• [Faça isto]: Continue, por favor, o excerto sobre a cobrança judicial de dívidas ao condomínio a partir do ponto em que termina.

• [Excerto para ler]:
3. Na supra referida Acta, correspondente à assembleia realizada no dia 3 de Maio de 2017, foram registadas as dívidas ao condomínio e, entre elas, o montante devido pela ora executada, enquanto proprietária da fração nos períodos em causa, tendo sido deliberada a cobrança judicial montante em dívida.
A dívida é certa, líquida e exigível, nos termos e para os efeitos do Código de Processo Civil. sendo a ata título executivo nos termos do artigo 6.º n.º 1 do Decreto - Lei n.º 268/94, de 25/10.
Termos em que deve a presente acção prosseguir para pagamento da dívida exequenda.
2. A Executada foi proprietária da fração O do Imóvel sito na Av. Berlim, n.º …, Torre 1, em Lisboa, até ao dia 16 de Março de 2016.
3. Como é uso neste condomínio, a convocatória foi afixada na entrada do imóvel e enviada por e-mail a todos os condóminos, contendo mesmo como ponto 2 dos trabalhos “Apreciação, discussão e votação das dívidas ao condomínio, em particular Fração O (6º Esquerdo);”.
4. Convocatória que foi enviada por e-mail ao actual proprietário da fracção, Gonçalo ……, filho da executada
5. Foi intentada outra execução contra a Executada, que se extinguiu pelo pagamento.
6. Nessa acção (acção executiva com o n.º de processo 32514/15.2T8LSB e que correu termos no J3 da 1ª Secção de Execução da Instância Central da Comarca de Lisboa) eram apenas peticionados valores devidos pela Executada ao Exequente, referentes a períodos anteriores ao ano de 2012.
7. Nesse processo foi peticionado o pagamento das quotas referentes aos anos de 2009 (3º e 4º trimestres), 2010 (1º, 2º, 3º e 4º trimestres) e 2011 (1º, 2º, 3º e 4º trimestres), bem como duas quotas suplementares relativas a obras efetuadas em partes comuns do prédio.
8. A referida execução teve como título executivo as actas da Assembleia Geral de Condóminos com os números 58 (de 15 de Março de 2011), 59 (de 17 de Abril de 2011) e 60 (de 19 de Janeiro de 2012).

• [Dados fornecidos]:

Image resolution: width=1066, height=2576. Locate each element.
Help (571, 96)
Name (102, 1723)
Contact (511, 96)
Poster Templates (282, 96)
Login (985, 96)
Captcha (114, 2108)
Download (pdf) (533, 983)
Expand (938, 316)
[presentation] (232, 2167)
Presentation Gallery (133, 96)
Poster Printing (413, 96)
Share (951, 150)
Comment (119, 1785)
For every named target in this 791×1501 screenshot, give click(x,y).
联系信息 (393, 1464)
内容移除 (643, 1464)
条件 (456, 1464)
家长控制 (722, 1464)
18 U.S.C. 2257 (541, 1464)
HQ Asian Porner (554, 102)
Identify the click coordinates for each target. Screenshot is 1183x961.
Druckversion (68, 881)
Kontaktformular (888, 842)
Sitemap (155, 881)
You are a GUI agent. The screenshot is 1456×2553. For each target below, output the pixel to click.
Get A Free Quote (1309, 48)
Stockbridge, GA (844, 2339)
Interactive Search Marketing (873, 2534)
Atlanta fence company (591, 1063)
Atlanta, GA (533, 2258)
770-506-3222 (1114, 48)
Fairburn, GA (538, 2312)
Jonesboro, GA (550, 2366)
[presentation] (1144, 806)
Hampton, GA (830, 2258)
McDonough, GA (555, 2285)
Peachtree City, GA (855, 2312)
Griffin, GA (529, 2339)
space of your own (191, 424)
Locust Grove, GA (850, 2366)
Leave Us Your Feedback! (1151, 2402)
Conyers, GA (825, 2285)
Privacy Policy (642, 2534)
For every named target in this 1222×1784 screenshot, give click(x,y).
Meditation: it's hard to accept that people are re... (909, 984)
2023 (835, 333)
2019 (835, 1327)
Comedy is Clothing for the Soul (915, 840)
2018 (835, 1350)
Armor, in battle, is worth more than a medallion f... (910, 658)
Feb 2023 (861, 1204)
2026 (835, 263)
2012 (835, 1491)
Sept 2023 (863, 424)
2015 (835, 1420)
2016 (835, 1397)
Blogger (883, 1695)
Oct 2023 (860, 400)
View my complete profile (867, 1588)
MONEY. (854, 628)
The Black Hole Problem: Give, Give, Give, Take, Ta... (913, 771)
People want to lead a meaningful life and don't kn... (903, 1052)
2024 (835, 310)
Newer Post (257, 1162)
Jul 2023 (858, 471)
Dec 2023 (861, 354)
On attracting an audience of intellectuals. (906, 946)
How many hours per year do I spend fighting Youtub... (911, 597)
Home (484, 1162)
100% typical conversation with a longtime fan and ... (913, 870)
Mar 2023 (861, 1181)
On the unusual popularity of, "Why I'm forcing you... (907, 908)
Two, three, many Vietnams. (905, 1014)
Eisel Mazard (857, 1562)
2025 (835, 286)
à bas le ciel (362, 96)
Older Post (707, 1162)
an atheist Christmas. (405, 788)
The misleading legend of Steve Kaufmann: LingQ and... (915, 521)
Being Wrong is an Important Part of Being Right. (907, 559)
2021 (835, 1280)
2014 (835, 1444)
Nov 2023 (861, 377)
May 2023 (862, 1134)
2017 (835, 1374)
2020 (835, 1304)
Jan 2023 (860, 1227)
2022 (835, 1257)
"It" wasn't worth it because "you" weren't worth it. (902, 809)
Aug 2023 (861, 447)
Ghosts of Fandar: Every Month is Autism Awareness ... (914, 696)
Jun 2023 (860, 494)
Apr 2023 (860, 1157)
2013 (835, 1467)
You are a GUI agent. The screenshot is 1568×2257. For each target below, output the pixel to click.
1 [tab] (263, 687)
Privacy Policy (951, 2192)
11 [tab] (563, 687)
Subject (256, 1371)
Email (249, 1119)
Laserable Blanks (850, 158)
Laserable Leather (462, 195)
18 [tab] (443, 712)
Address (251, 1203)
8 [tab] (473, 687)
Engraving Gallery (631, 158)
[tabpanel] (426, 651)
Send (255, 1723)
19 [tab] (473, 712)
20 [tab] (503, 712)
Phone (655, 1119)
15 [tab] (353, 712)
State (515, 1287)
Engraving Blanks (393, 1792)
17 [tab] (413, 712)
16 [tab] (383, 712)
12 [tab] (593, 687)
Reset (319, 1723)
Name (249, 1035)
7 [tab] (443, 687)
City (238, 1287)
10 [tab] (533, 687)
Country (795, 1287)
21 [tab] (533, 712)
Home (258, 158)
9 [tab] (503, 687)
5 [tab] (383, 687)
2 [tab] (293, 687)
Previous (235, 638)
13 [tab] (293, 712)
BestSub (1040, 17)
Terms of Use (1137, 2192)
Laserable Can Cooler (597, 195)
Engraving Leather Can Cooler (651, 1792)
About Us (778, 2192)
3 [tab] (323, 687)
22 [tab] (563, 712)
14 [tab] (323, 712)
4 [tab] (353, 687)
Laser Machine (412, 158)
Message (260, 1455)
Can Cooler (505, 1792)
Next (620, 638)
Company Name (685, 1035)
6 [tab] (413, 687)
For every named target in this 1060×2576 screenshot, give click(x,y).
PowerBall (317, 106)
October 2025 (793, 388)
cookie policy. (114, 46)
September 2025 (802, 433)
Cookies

• [Resposta]:
FACTOS NÃO PROVADOS
Não se provaram os seguintes factos, com relevância para a decisão da causa:
1. A executada não foi convocada para a assembleia que aprovou os valores de condomínio e despesas que estão a ser peticionados, nem que, na ausência destas, tenha-lhe sido comunicado as deliberações produzidas nas mesmas”.
*
IV. FUNDAMENTAÇÃO DE DIREITO
Face ao teor das alegações de recurso e às questões a decidir, importa iniciar a sua análise de forma lógica, o que se passa a efectuar.
1. Da impugnação da matéria de facto:
Nos termos do art. 662º, nº 1 do CPC, “A Relação deve alterar a decisão proferida sobre a matéria de facto, se os factos tidos como assentes, a prova produzida ou um documento superveniente impuserem decisão diversa”.
Por outro lado, dispõe o art. 640º, nº 1 do CPC que “Quando seja impugnada a decisão sobre a matéria de facto, deve o recorrente obrigatoriamente especificar, sob pena de rejeição:
a) Os concretos pontos de facto que considera incorretamente julgados;
b) Os concretos meios probatórios, constantes do processo ou de registo ou gravação nele realizada, que impunham decisão sobre os pontos da matéria de facto impugnados diversa da recorrida;
c) A decisão que, no seu entender, deve ser proferida sobre as questões de facto impugnadas.”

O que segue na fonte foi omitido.